Re: [google-appengine] Re: Help with an accurate counter with no contention...?

2009-11-28 Thread Eli Jones
oh, and duh.. the first part of that article does the sharded counting..
using transactions without memcached.

So, presumably, it should do exactly what you want.

you just need to modify that to allow counting for an arbitrary number of
users.

On Sat, Nov 28, 2009 at 8:30 PM, Eli Jones eli.jo...@gmail.com wrote:

 Though, let me re-iterate... all the round-about stuff I'm talking about is
 something to consider if you don't want to try and modify the sharded
 counter technique mentioned in this article:
 http://code.google.com/appengine/articles/sharding_counters.html

 http://code.google.com/appengine/articles/sharding_counters.htmlYou'd
 need some db.Expando model that you used to replace the Memcached counting.
  And each user could have 20 counters in the model..

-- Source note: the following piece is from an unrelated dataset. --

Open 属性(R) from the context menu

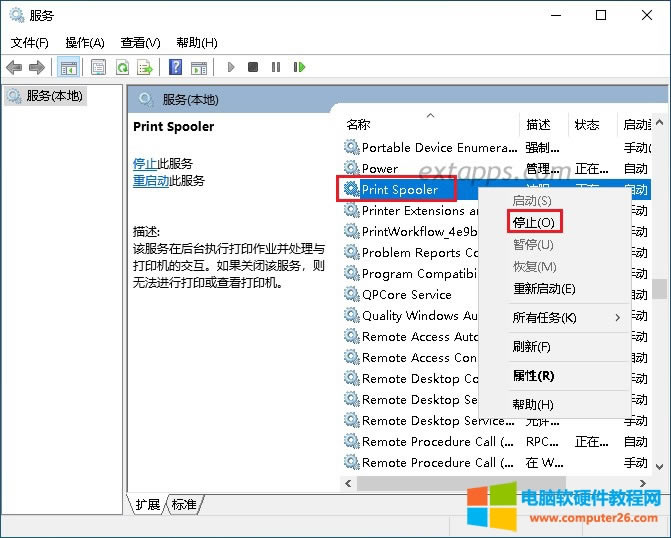coord(533,376)
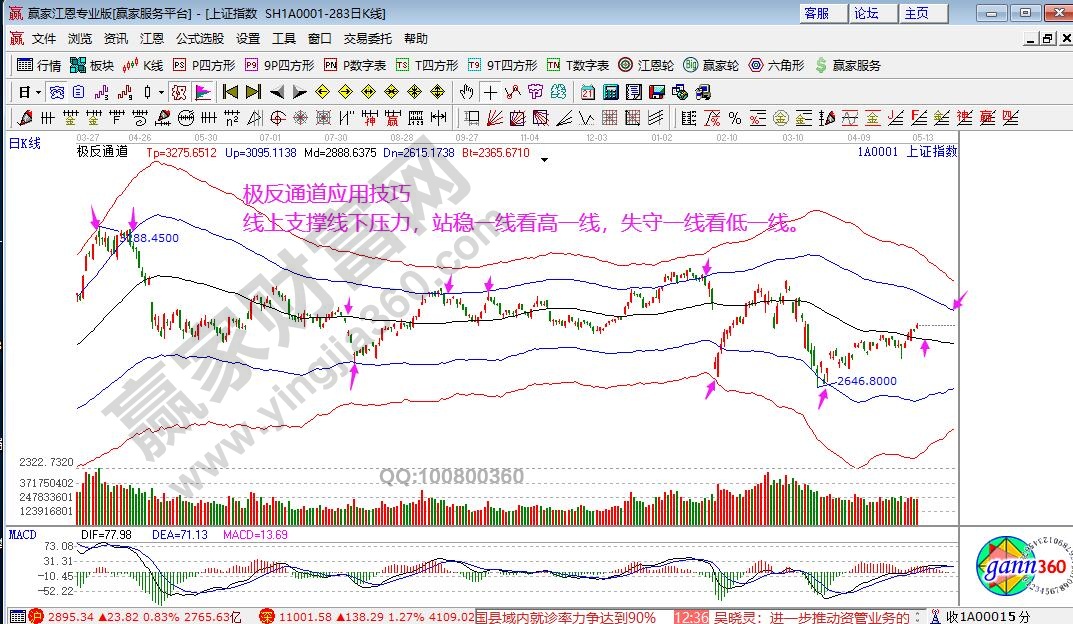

 And each time a count event happened, you would increment a random counter
 for that User.. and when you wanted to aggregate, you would get all the
 counters for that user, add them up and then change the TotalCount to
 whatever it was you got.

 I think that might be a worthwhile approach too.


 On Sat, Nov 28, 2009 at 8:20 PM, Eli Jones eli.jo...@gmail.com wrote:

 Well, it sounds like you're wanting to have the aggregation task fired off
 when a count event happens for a user.  So, then, as you mention, you'd need
 a way to check if there wasn't already an aggregation task running.  And, in
 the worst case scenario, you could have two tasks get fired off at once.. to
 aggregate counts..  before the either of the tasks had a chance to set the
 flag to indicate they were running.

 You can give the task a name when you add it to the queue.. and once a
 task exists in the Queue with given name.. you cannot insert a new task
 using that same name.

 So, the question becomes, how do you figure out what this Task Name should
 be..?

 A quick and dirty guess leads me to think you could do something like.

 Task Name = AggregateBobCount_ + BobsCurrentTotalCount

 Thus, you would ensure that no additional tasks were fired off until the
 current AggregateBobCount_1208 task was done updating the count..

 But, then .. as you mention, what about that window between the time that
 the Aggregator updates the totalCount and flags,deletes the counted
 counters?

 If you lock it up with a transaction, will that effect the insertion of
 other counts for Bob?  It might not.. and using a transaction along with
 Task Names could solve this issue.

 Another approach is to have the Task NOT be generally fired off anytime a
 count event is inserted for a User.

 I think having the Task be configured to be recursive might be the most
 simple to manage.

 At the beginning of the day, the initial Aggregator task runs (doing
 aggregation for all users), once it is done, it adds a new Task to the Queue
 with a Task Name like I mentioned above (this would cover the extremely
 random chance that the Task ended up getting created twice somehow), and it
 sets the delay to 60 seconds or whatever it is that you want.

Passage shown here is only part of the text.